**Problem to solve**
Everything from the line containing "Open the bitpay exchange rates link" through the line containing "Expand the Securing every resource pill" in the listing below should be copied exactly, and nothing more.
==== Input for this task
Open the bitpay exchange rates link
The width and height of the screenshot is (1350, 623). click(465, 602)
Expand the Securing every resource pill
========
==== Input for this task
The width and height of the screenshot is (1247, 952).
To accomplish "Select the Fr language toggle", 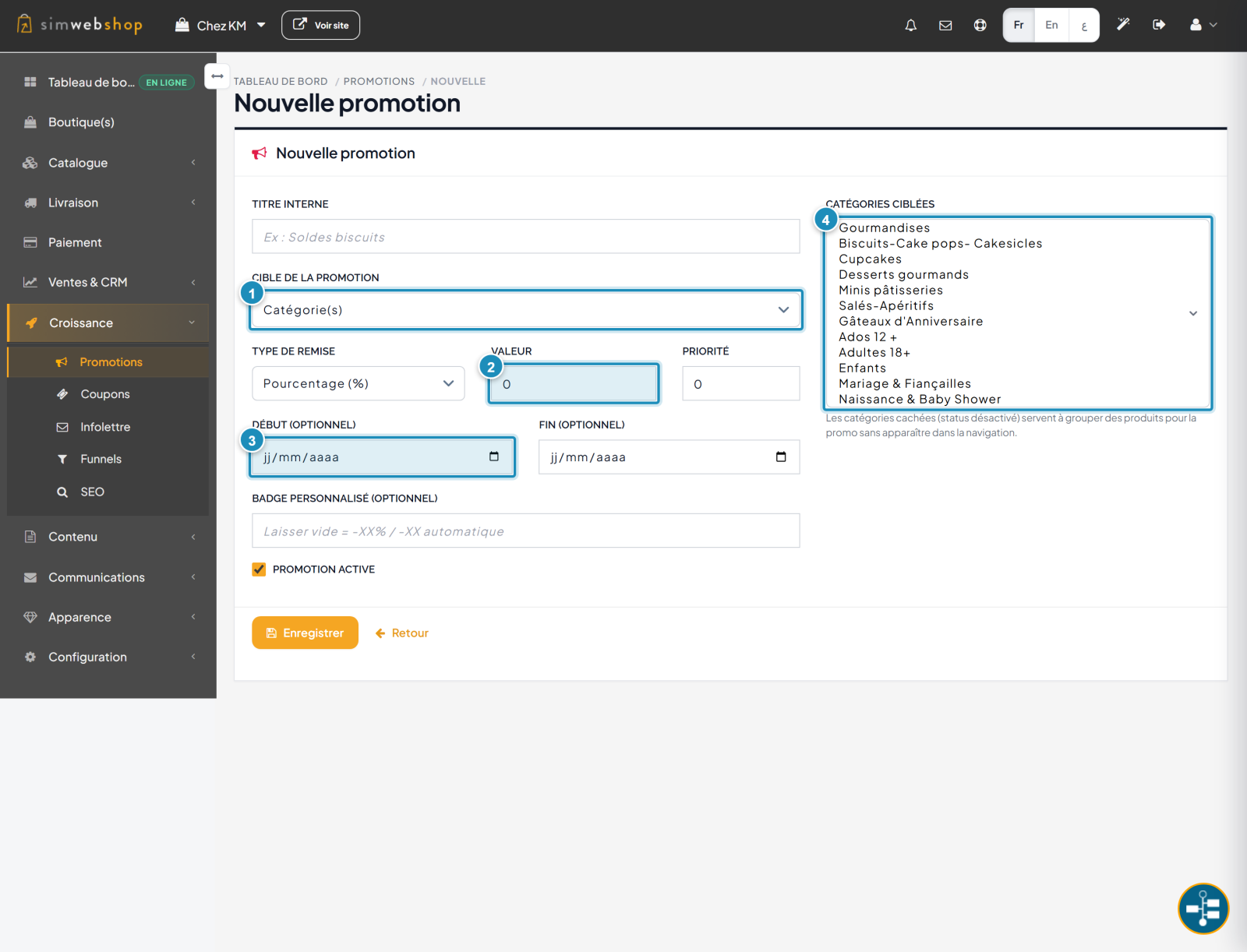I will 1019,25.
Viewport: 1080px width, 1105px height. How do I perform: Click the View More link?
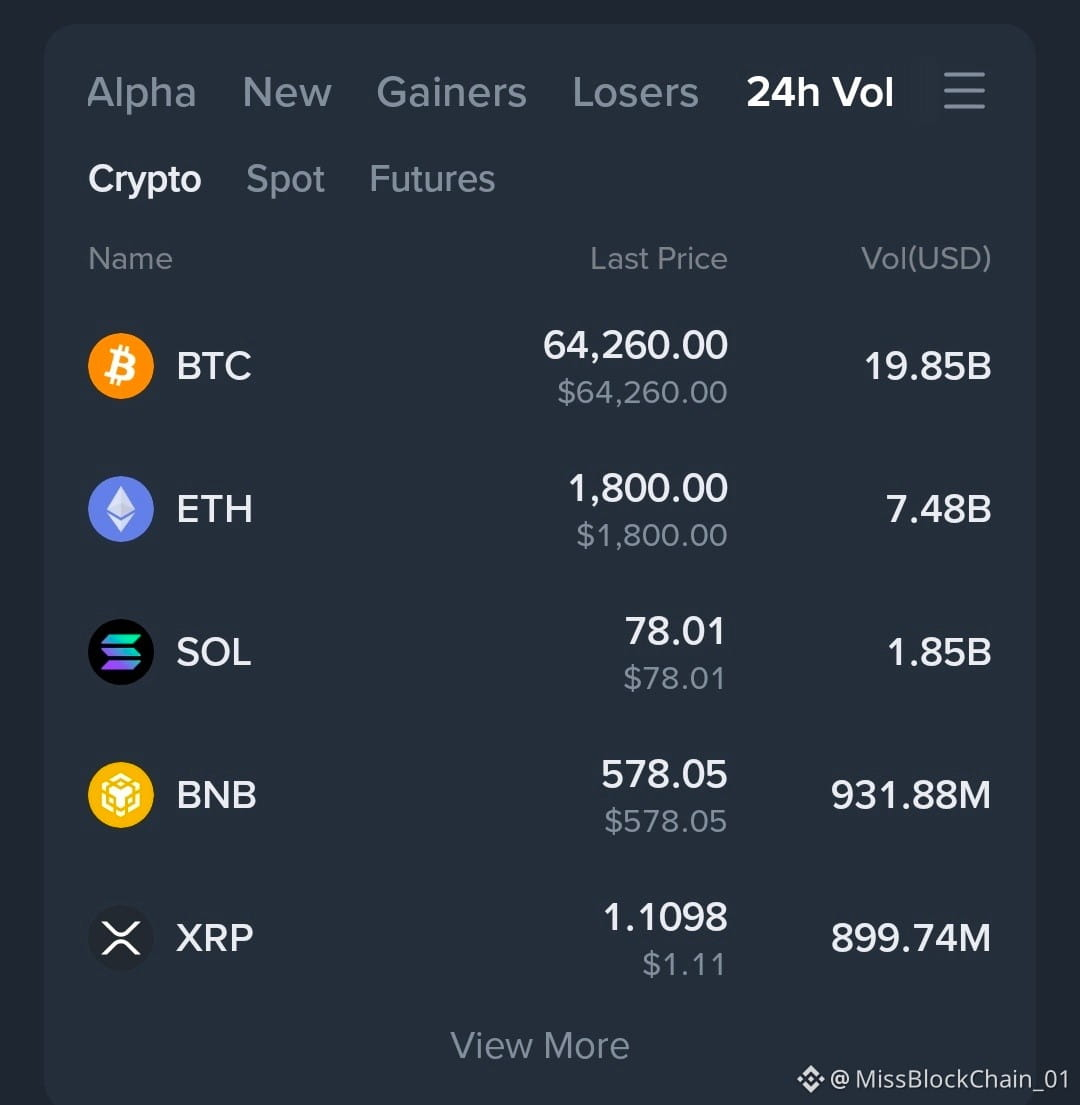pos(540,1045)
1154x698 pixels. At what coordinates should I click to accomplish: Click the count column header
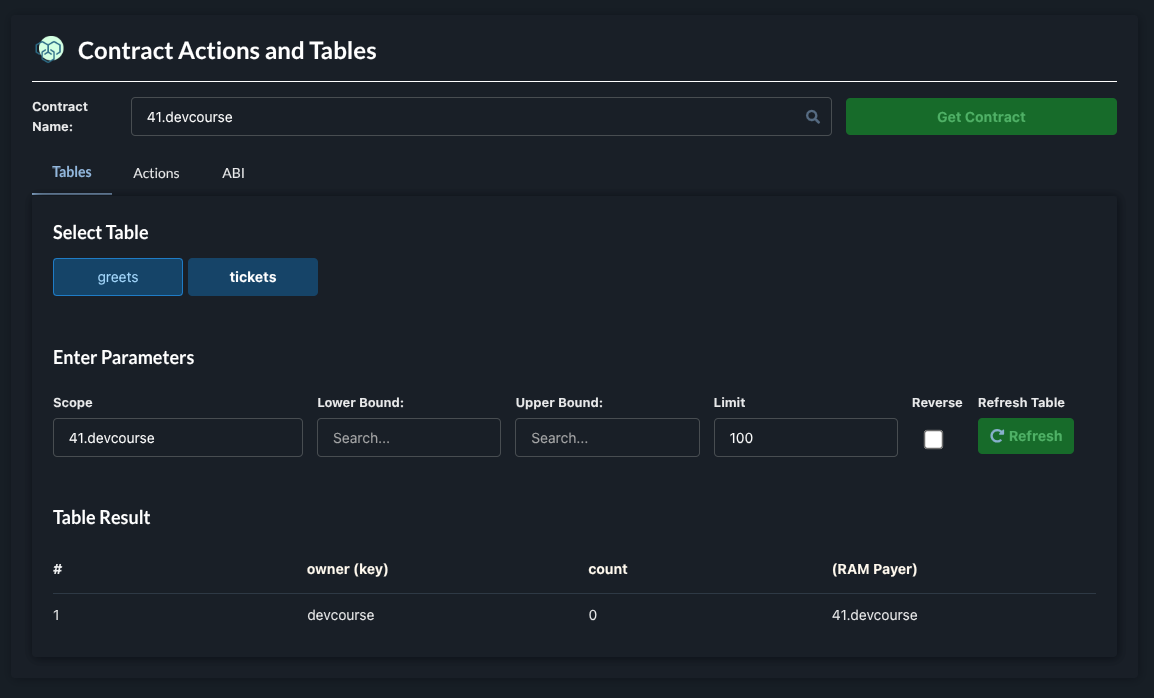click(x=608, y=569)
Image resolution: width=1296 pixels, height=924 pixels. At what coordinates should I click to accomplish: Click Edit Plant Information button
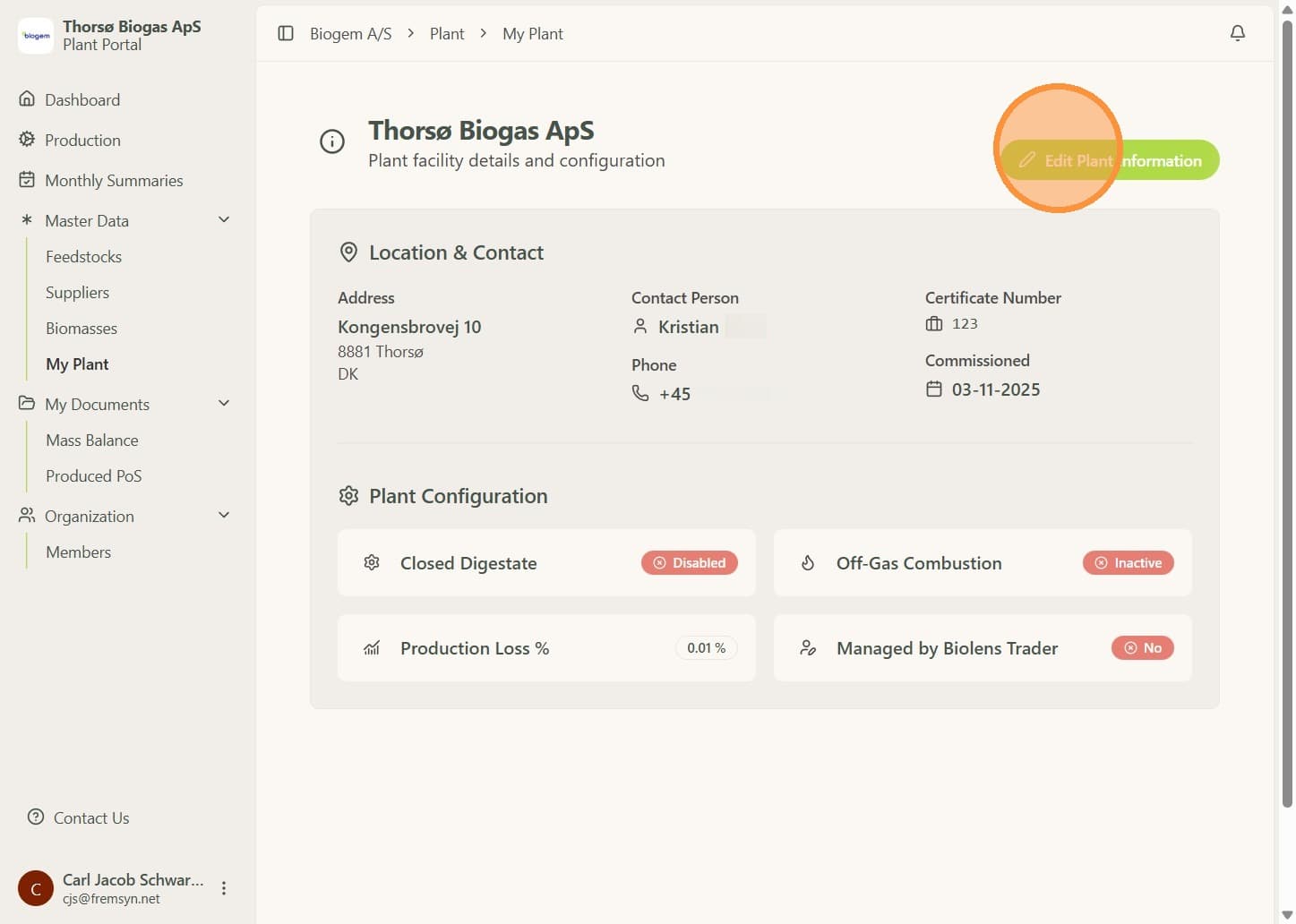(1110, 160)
========
**Result for this task**
Open the bitpay exchange rates link
The width and height of the screenshot is (1350, 623). click(465, 602)
Expand the Securing every resource pill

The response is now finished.